The standards elaborated in that agreement have served as a model nationwide. Known as the "Wyatt Standards", they are founded on four criteria for evaluation of care:

- Humane psychological and physical environment
- Qualified and sufficient staff for administration of treatment
- Individualized treatment plans
- Minimum restriction of patient freedom.

==== Long Road to Compliance ====
The case of Wyatt v. Stickney came to a conclusion after 33 years, through the tenure of nine Alabama governors and fourteen state mental health commissioners, the longest mental health case in national history. The case was finally dismissed on December 5, 2003, with the finding by Judge Myron H. Thompson that Alabama was in compliance with the agreement.

=== Deinstitutionalization Movement ===
Wyatt v. Stickney resulted in increased awareness of the horrific conditions at Partlow State School and other developmental centers were built in the 1970s to reduce overcrowding. Wyatt also resulted in the first state funding for community services, such as group homes for people with disabilities in Alabama. Over the next couple decades, more and more people would receive services in the community.

By 2004, all state developmental centers (their term for state schools) were closed except for Partlow. Some residents were moved from those institutions into Partlow Center.

In 2009, Alabama Disabilities Advocacy Program (ADAP), the Alabama protection and advocacy organization, issued a report, "At What Cost: Partlow's Legacy of Shame". This report called for the immediate closure of Partlow. Ellen Gillespie, the executive director of ADAP said:
"In the one remaining institution, the W. D. Partlow Developmental Center in Tuscaloosa, costs have soared beyond a tolerable level. Despite the huge budget, people live in filthy conditions. Their lives are filled with time-wasting activities intended to keep them quiet and compliant. They are subject to abuse and neglect and, most cruelly, to being ignored day after day. Partlow has repeatedly failed to meet basic health and safety standards monitored by external funding agencies. In this report we identify the many reasons why the W. D. Partlow Developmental Center must be closed. And, the sooner the better. The people who live at Partlow can be supported well for less money. It is not too late for individuals to have good lives with meaningful work, privacy, friends, and involvement with their communities and churches.There are no shortcuts. It is not enough to think that "changes" can be made to Partlow to improve it. Pouring good money after bad will not fix the problem. There is only one solution, and the people who live at Partlow told us that solution over and over. They know where they want to live. It is time for Alabama to listen to their voices."

=== Closure ===
In 2011, it had 151 patients. On March 4, 2011, the state decided to move the patients out of the facility, with a target shutdown date being September 30, 2011. Community-based facilities were to receive the patients. As area mental health facilities by other organizations had vacancies, employees at Partlow were encouraged to apply there. However the departure of the last patient did not occur until December 28, 2011.
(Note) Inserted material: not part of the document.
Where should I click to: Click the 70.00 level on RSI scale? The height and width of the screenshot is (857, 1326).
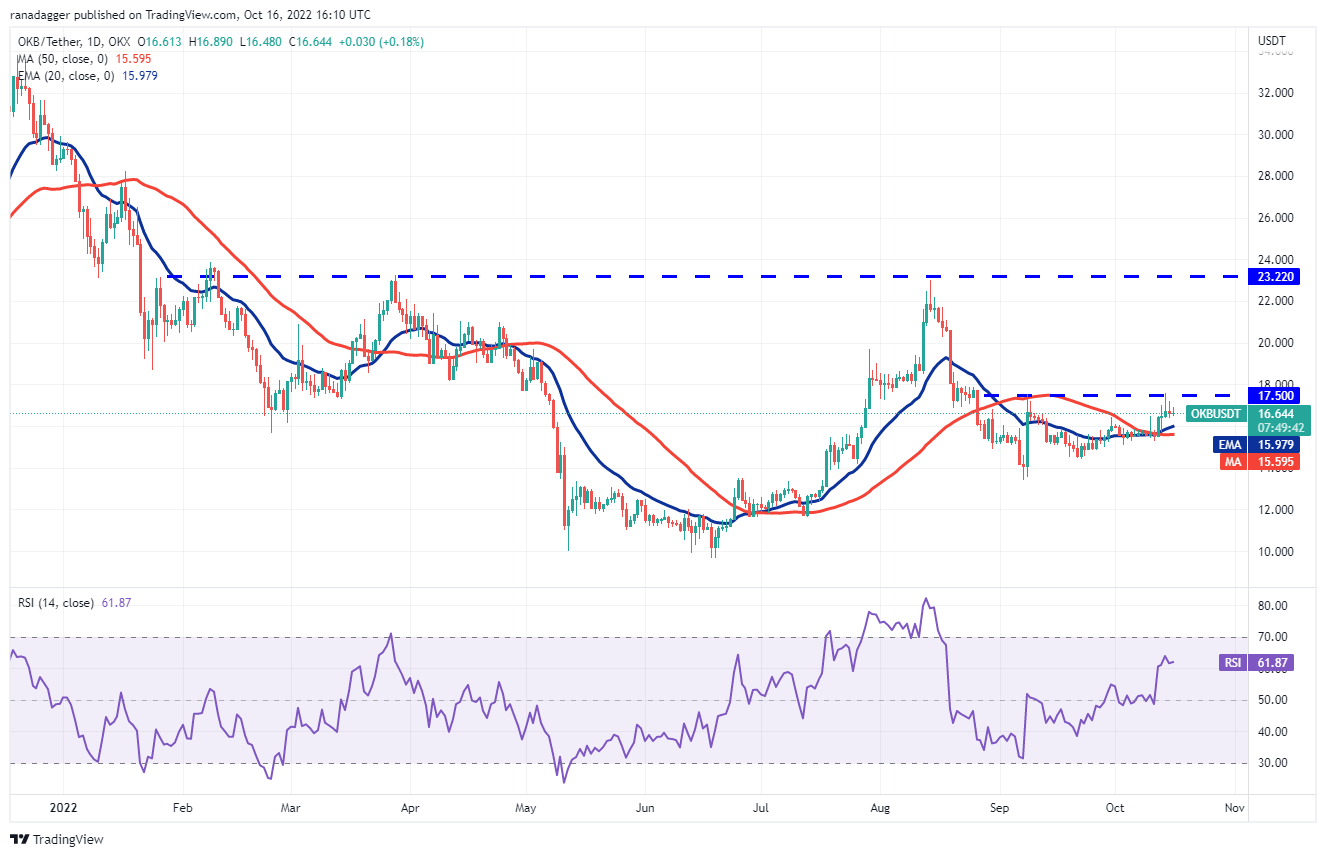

In response to the closure, Jeff Ridgeway, president of the self-advocacy group People First of Alabama, said, "This is a great day for people with intellectual disabilities because it makes the statement loud and clear that we are people with abilities and we want to be integrated into society rather than segregated into an institution." Paul Davis, who witnessed the conditions at Partlow in the 1960s, said, "It was awful in so many ways. It was a place where humans became 'things,' things that didn't matter. A hellish place that never belonged in a humane society." In 2014, Bryce Hospital relocated to the Partlow property. There is also a cemetery where residents of the state school were buried.